Alles soll also bleiben, wie es ist – zumindest wenn es nach der ÖVP geht. In ihrer Position bestätigt sieht sich die Volkspartei durch eine von ihr in Auftrag gegebenen Onlineumfrage, die Generalsekretär Christian Stocker am Montag bei einer Pressekonferenz zwar inhaltlich vorgestellt, aber nicht vorgelegt hat. Auf Anfrage lässt ein Sprecher wissen, dass man interne Umfragen generell nicht herausgeben würde.

Demnach sind drei Viertel der 1.000 von Demox Befragten dafür, dass die teils hohen Hürden für den Erwerb der Staatsbürgerschaft beibehalten werden. Zwei Drittel sollen sich dafür ausgesprochen haben, dass der Erwerb des österreichischen Passes weiterhin grundsätzlich erst nach zehn Jahren möglich ist. Gar 90 Prozent der Befragten sind demnach der Meinung, dass eine gelungene Integration Voraussetzung für den Erwerb der Staatsbürgerschaft sein soll. Und zwei Drittel sollen außerdem die aktuelle Gesetzeslage befürworten, wonach die Staatsbürgerschaft Voraussetzung sein soll, um hierzulande auch wählen zu dürfen.

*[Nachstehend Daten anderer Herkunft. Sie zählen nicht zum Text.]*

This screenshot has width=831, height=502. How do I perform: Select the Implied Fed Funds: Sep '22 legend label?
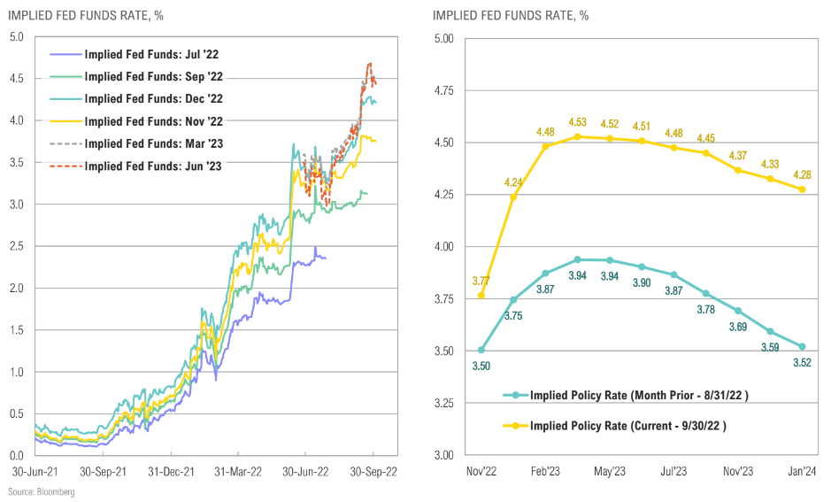coord(154,76)
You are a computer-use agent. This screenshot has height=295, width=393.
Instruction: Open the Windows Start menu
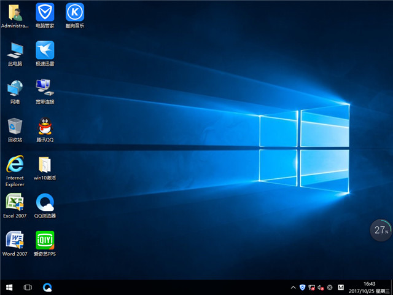click(x=9, y=287)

Die Ergebnisse würden "klar zeigen", dass die Menschen mit der bestehenden Rechtslage zufrieden seien "und auch keine Änderung in Sachen Staatsbürgerschaft und Wahlrecht wollen", bekräftigte Stocker. Die Botschaft kommt nicht von ungefähr, immerhin sprechen sich andere Parteien – etwa SPÖ und Grüne – sehr wohl für Erleichterungen beim Zugang zur Staatsbürgerschaft und damit zum Wahlrecht aus. Die Debatte darüber kommt regelmäßig auch vor Wahlen auf, weil in Österreich das Demokratiedefizit immer größer wird. In Wien kann etwa ein Drittel aller Bürgerinnen und Bürger aufgrund einer fremden Staatsbürgerschaft nicht an Wahlen oder Volksabstimmungen teilnehmen.

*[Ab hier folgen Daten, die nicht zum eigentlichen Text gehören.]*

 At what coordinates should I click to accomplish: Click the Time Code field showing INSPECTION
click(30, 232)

Gegen privilegierte Einbürgerung

Im Umkehrschluss heißt das aber auch: Verschärfungen des ohnehin sehr restriktiven Staatsbürgerschaftsrechts plant die Volkspartei ebenso wenig. Obwohl Landeshauptleute der ÖVP zuletzt sehr wohl schärfere Töne in Sachen Staatsbürgerschaft angeschlagen hatten. Der steirische Landeshauptmann Christopher Drexler – auch er hat in diesem Jahr eine Wahl zu schlagen – kann sich in diesem Zusammenhang vorstellen, dass Menschen, die österreichische Staatsbürger werden wollen, "beweisen" müssen, "dass sie unseren Wertekanon internalisiert und nicht nur einen Multiple-Choice-Test abgelegt haben". Im Februar meinte er, dass man "eine Glaubhaftmachung, ein Bekenntnis zur Demokratie, Freiheit, Gleichberechtigung von Mann und Frau durchaus verlangen" könne.

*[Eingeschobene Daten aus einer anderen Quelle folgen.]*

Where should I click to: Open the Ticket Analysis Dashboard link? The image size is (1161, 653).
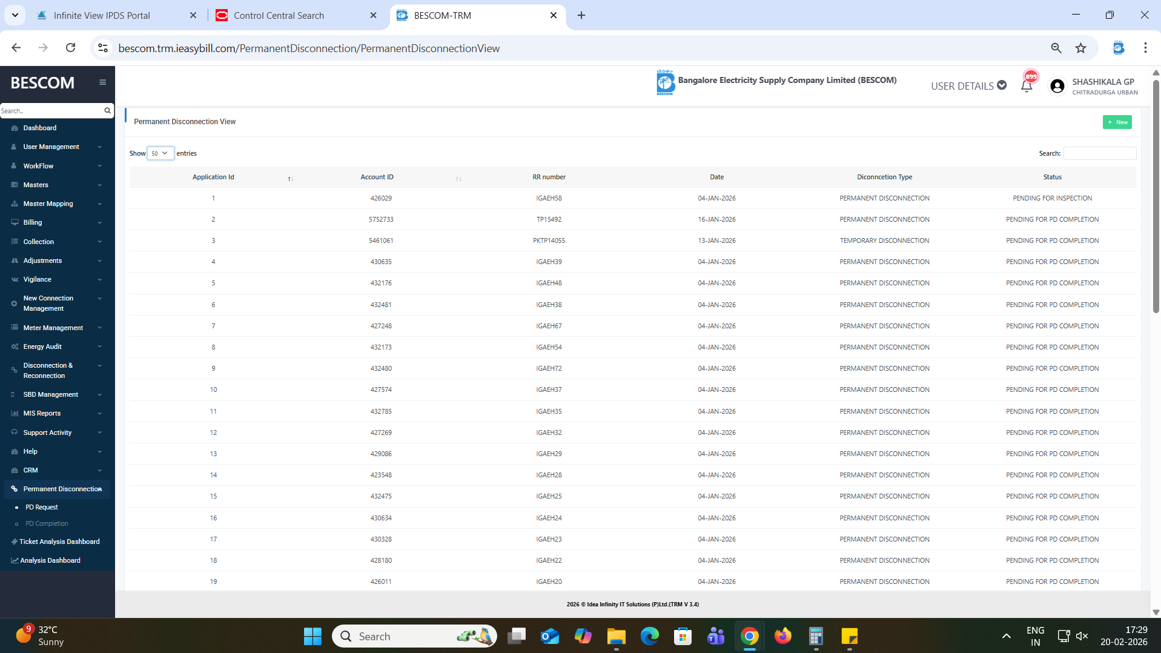[59, 542]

Drexler machte sich zudem, wie schon im November des Vorjahres, für eine Verschärfung des Staatsbürgerschaftsrechts stark. Geht es nach ihm, soll die 2013 von der rot-schwarzen Koalition eingeführte Option, unter bestimmten Voraussetzungen die Staatsbürgerschaft bereits nach sechs statt nach zehn Jahren zu erhalten, wieder fallen. Dieselbe Forderung kam zuletzt auch aus Niederösterreich: Eine privilegierte Einbürgerung nach sechs Jahren soll es künftig nicht mehr geben, die Verleihung der Staatsbürgerschaft soll generell erst nach frühestens zehn Jahren möglich sein, verlangte die niederösterreichische Volkspartei. (Sandra Schieder, 25.3.2024)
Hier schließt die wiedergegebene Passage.